Data for processing section start
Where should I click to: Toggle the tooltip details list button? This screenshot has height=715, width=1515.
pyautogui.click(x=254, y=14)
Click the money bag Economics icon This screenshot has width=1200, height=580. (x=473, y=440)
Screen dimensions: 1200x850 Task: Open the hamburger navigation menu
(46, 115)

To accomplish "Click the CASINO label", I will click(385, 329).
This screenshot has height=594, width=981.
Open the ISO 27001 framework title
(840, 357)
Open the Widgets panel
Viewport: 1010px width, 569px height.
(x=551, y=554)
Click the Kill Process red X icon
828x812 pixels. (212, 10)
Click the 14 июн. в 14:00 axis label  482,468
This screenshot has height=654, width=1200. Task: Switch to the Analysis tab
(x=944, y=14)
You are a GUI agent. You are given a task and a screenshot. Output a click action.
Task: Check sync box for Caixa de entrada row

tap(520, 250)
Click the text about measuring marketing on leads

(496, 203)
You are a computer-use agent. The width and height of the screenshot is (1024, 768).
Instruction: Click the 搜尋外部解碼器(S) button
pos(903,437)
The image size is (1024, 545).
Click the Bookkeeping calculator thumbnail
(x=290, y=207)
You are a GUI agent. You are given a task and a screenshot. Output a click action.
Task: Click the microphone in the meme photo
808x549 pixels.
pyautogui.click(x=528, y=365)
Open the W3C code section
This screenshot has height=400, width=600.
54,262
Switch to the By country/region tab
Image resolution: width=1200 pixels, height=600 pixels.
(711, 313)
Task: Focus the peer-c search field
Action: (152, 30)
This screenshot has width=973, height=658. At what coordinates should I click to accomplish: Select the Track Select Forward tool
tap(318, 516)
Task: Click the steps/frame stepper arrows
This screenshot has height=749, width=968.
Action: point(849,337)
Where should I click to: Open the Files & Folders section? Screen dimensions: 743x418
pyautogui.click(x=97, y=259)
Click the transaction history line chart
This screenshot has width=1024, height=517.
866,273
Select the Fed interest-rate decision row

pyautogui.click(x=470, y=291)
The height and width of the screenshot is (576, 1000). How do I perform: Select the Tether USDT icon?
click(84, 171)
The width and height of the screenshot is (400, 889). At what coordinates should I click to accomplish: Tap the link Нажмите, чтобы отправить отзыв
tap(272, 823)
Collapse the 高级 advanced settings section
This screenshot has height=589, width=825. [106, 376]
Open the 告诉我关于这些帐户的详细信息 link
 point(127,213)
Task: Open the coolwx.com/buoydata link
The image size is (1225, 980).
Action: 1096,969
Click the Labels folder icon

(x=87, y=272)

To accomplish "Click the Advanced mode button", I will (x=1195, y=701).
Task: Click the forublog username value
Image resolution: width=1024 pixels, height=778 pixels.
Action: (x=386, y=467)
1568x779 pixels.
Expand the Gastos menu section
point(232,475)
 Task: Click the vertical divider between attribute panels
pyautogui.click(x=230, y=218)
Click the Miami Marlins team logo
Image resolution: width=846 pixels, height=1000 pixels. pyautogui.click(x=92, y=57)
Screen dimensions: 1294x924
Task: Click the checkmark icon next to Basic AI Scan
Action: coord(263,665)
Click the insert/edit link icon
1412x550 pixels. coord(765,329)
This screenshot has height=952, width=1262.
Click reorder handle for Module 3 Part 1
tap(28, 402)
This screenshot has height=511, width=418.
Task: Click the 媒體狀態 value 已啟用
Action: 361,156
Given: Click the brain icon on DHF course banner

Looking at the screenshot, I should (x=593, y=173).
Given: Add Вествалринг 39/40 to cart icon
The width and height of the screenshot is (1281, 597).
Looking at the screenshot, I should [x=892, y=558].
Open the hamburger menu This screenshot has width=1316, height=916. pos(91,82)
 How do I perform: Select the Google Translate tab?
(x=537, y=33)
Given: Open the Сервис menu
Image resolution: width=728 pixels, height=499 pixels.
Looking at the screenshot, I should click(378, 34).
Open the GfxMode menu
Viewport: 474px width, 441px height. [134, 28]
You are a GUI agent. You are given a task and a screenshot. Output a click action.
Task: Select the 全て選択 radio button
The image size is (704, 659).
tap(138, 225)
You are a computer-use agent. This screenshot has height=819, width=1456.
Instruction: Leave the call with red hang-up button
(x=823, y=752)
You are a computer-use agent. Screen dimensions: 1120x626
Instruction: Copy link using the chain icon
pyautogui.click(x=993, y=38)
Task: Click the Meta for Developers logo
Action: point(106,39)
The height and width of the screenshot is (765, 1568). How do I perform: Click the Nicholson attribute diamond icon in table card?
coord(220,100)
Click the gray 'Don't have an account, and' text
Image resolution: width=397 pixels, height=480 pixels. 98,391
Data for processing section end
■ **Brief**
Gather each line in these records that contains the string "computer".

■ **Solution to the problem**
You are a computer-use agent. The width and height of the screenshot is (1024, 768).
You are a computer-use agent. This screenshot has height=819, width=1456.
You are a computer-use agent. Screen dimensions: 1120x626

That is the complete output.